Syrie : le défi des observateurs, "c'est de pouvoir travailler librement"
Didier Billion, directeur des publications à l'Institut de relations internationales et stratégiques, analyse les enjeux de la mission d'observation de l'ONU, qui a commencé son déploiement lundi en Syrie.
En Syrie, les premiers observateurs des Nations unies ont commencé à se déployer lundi 16 avril. Ils sont notamment chargés de constater la cessation des hostilités alors que des bombardements touchaient Homs dans la soirée. Didier Billion, directeur des publications à l'Institut de relations internationales et stratégiques (Iris), analyse les enjeux de cette mission.
FTVi : Qu'est-ce qu'un observateur ?
Didier Billion : Quelqu'un qui, sous mandat de l’ONU, est missionné pour aller dans un maximum d’endroits. Il peut y avoir des militaires - c’est souvent le cas dans une zone de conflit, car ils ont une formation et les bons réflexes pour voir l’évolution stratégique militaire du conflit. Mais en général, vous avez aussi des diplomates, des experts, éventuellement des responsables humanitaires ou des universitaires, pour avoir une diversité de points de vues.
Quel est l'enjeu de cette mission d'observation ?
La question est de savoir si les observateurs auront les coudées franches. Ou si, comme c’est déjà arrivé il y a quelques mois avec les premiers observateurs sous mandat de la Ligue arabe, ils vont être surveillés et empêchés d’accomplir leur travail. S'ils sont pris en charge de A à Z par le régime, alors ce ne sera plus une mission impartiale. Dans les jours à venir, le défi des observateurs est donc de pouvoir agir librement et remplir la mission dont ils ont été chargés par l’ONU.
Le fait qu'il s'agisse d'un mandat des Nations unies change-t-il la donne, après la précédente mission de la Ligue arabe ?

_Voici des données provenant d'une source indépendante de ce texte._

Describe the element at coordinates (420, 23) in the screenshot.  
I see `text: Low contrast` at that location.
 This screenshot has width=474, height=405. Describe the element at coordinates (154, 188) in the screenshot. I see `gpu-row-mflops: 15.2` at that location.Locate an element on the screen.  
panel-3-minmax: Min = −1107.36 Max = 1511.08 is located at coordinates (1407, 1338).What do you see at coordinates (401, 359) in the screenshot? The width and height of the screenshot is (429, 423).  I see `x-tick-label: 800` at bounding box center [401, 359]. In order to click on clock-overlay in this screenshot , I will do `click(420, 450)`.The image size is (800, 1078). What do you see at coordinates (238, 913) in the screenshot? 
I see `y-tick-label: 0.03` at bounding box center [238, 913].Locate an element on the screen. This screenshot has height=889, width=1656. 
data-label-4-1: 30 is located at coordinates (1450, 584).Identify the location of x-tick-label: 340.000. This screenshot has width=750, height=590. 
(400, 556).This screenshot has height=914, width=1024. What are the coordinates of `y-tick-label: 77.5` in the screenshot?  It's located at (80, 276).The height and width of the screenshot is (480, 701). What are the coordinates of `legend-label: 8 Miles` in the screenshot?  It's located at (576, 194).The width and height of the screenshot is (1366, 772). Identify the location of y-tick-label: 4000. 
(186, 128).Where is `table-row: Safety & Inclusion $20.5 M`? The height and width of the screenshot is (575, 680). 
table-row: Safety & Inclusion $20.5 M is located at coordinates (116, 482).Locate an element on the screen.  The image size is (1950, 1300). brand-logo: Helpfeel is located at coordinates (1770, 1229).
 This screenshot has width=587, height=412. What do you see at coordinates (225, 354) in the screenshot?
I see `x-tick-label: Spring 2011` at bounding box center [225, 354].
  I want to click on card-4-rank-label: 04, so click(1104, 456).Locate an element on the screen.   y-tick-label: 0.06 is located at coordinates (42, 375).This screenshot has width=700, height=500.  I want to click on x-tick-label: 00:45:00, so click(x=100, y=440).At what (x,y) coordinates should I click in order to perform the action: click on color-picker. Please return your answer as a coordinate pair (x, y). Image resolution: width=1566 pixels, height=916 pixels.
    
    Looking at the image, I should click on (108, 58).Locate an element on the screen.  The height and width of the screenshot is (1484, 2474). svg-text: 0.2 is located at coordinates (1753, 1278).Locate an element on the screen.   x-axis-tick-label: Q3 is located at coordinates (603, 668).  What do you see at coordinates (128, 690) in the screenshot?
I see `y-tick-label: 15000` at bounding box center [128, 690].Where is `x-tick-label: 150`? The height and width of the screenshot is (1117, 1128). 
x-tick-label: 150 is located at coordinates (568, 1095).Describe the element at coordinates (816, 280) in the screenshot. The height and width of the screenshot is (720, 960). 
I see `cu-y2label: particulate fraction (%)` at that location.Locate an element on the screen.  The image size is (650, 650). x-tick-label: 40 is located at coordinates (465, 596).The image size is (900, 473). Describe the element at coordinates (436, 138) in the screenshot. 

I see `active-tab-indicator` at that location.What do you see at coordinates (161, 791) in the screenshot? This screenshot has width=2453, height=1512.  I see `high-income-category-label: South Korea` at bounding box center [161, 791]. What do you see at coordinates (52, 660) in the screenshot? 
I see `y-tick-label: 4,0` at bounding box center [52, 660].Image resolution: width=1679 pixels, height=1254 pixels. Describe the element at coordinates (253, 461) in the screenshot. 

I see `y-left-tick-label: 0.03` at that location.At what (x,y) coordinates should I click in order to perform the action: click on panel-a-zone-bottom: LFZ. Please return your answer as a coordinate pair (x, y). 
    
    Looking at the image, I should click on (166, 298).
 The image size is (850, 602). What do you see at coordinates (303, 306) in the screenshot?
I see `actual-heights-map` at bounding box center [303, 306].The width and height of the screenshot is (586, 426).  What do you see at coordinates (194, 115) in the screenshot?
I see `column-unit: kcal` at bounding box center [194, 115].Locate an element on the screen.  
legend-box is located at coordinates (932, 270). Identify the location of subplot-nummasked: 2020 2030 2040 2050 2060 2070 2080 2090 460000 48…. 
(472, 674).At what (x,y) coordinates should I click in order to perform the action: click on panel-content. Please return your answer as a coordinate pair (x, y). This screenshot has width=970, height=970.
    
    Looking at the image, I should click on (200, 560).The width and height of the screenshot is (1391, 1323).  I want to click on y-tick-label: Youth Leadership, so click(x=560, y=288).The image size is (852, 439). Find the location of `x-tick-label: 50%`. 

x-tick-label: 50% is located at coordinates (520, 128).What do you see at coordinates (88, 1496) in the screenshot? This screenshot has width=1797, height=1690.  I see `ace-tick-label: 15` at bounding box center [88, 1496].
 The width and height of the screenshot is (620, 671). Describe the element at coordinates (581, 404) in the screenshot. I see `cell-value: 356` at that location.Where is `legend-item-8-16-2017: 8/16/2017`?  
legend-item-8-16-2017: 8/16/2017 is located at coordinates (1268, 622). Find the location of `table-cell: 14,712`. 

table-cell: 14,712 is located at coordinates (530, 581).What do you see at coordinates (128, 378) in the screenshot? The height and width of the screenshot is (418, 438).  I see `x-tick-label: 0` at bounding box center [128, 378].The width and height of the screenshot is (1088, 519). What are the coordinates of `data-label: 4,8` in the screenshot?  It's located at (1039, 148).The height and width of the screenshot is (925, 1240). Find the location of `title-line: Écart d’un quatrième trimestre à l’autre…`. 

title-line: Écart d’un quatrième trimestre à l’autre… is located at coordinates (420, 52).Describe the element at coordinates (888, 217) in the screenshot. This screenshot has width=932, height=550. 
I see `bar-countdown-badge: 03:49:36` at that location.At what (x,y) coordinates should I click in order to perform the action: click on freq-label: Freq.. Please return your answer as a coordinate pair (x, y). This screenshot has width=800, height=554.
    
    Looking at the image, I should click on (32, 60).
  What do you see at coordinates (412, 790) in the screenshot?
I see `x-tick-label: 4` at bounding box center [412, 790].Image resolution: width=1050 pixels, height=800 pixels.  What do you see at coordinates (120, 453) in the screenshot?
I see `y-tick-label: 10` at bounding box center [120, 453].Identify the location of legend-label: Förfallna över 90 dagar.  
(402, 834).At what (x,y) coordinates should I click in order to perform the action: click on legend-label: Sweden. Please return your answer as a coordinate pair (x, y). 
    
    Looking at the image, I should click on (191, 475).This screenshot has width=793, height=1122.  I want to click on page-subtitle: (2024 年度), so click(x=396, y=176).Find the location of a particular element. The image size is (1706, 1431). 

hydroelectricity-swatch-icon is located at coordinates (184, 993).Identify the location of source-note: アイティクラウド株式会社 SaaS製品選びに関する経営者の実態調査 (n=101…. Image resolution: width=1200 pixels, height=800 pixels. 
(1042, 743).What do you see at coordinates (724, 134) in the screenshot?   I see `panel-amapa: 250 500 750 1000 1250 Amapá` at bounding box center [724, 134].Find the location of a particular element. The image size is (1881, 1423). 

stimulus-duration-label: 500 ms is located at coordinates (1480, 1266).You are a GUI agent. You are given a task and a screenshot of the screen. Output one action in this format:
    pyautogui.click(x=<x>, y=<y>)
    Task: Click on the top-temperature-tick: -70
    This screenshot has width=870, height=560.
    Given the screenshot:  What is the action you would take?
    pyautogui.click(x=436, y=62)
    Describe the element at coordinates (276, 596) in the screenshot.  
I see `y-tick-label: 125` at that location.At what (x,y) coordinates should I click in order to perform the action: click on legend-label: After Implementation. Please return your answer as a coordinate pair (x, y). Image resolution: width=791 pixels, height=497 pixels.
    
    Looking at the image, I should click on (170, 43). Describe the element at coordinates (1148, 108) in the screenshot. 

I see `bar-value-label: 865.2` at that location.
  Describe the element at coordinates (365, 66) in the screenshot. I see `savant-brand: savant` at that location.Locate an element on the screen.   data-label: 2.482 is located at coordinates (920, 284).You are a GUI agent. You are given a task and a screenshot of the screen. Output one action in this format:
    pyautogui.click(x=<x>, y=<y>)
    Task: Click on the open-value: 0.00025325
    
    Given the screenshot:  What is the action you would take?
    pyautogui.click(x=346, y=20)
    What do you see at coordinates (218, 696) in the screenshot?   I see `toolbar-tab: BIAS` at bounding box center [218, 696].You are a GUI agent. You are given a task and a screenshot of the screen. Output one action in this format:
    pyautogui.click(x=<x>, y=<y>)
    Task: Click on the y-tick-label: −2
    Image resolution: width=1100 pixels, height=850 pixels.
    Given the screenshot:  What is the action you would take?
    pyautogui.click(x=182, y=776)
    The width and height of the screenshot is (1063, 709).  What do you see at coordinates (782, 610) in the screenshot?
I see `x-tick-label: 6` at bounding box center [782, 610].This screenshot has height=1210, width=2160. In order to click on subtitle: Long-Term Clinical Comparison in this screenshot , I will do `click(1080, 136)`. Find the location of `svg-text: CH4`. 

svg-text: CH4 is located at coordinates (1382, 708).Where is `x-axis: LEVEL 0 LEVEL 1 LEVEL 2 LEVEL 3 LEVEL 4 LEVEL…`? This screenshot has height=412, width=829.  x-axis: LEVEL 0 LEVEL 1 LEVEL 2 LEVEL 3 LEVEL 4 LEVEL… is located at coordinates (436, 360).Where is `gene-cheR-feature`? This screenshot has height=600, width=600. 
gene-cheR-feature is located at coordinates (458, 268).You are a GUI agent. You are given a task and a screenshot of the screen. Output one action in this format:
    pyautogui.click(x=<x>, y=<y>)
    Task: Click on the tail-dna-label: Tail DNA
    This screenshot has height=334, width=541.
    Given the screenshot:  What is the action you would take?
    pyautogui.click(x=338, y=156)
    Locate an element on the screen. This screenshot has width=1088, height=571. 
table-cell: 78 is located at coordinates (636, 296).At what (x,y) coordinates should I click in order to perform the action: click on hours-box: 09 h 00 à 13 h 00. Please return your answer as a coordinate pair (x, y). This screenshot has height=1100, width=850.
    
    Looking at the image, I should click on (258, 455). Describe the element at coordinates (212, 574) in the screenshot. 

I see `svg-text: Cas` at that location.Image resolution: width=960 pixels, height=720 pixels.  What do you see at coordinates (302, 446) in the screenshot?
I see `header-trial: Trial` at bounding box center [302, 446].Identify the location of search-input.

Ce n’est pas tant le titre, c’est surtout que cette première mission a été un fiasco total. D'abord, parce que le régime syrien n’a pas laissé les observateurs se déployer librement. On sait par exemple que les véhicules étaient prêtés par le gouvernement de Bachar Al-Assad. Dans ces conditions, ils étaient "baladés", au sens littéral du terme. De plus, le chef des observateurs de la Ligue arabe était un général soudanais qui avait commis un certain nombre de forfaitures contre les rebelles du Sud-Soudan, ce qui donnait aussi une indication du peu de crédit qu’on pouvait donner à cette mission.
Aujourd'hui, le contexte est différent. C'est l’ONU. Politiquement, ça n’a pas du tout le même poids. Ça veut dire que les membres du Conseil de sécurité ont voté unanimement la résolution prise samedi 14 avril. En d’autres termes, les Russes et les Chinois ont accepté qu’elle existe [ils se sont opposés aux précédents projets de résolution]. En ce sens, cette mission est beaucoup plus solide.
Quelle serait une mission d'observation réussie ?
Pouvoir aller là où ils ont prévu de se rendre. Si, par exemple, le régime syrien expliquait qu’il ne peut pas laisser les observateurs se déployer dans certains endroits au nom de leur sécurité, on pourrait dire que la mission ne part pas sur de bonnes bases. La deuxième chose, c’est qu’ils puissent examiner la situation concrète, voir le dispositif militaire mis en place par les rebelles et par le régime. Et qu’ils puissent aussi discuter avec les acteurs du conflit.
Si ces deux conditions sont réunies, alors ils sont en situation de faire un rapport d’observation digne de ce nom et leur mission aura servi à quelque chose. En fonction de leurs conclusions, l'ONU pourra tirer les siennes et adopter une nouvelle résolution, par exemple, ou bien initier un processus de pourparlers entre les différentes parties.
Quelle est la stratégie de l'ONU ?
D'arrêter la violence ! Ce qui est plus facile à dire qu’à faire. Depuis plus d’un an, le régime syrien reste sourd à toutes les pressions des Nations unies, parce que les vetos successifs de la Russie et de la Chine lui ont donné une marge de manœuvre réelle. Et la situation s’aggrave de jour en jour. Mais d'après les informations que nous avons, le niveau d’affrontement a singulièrement baissé d’intensité depuis jeudi 12 avril, jour de l'entrée en vigueur d'un cessez-le-feu.
Le deuxième point positif, c’est le déploiement espéré des observateurs. On comprend bien que l’ONU ne peut pas faire la pluie et le beau temps en Syrie. Mais elle avance. C’est le produit de l’expérience diplomatique de son émissaire, Kofi Annan, qui a quand même débloqué la situation. La stratégie graduelle de l’ONU sera-t-elle couronnée de succès ? Je n’en sais rien. Mais elle a au moins contribué, avec toutes les limites de l’exercice, à changer une partie des paramètres de la situation.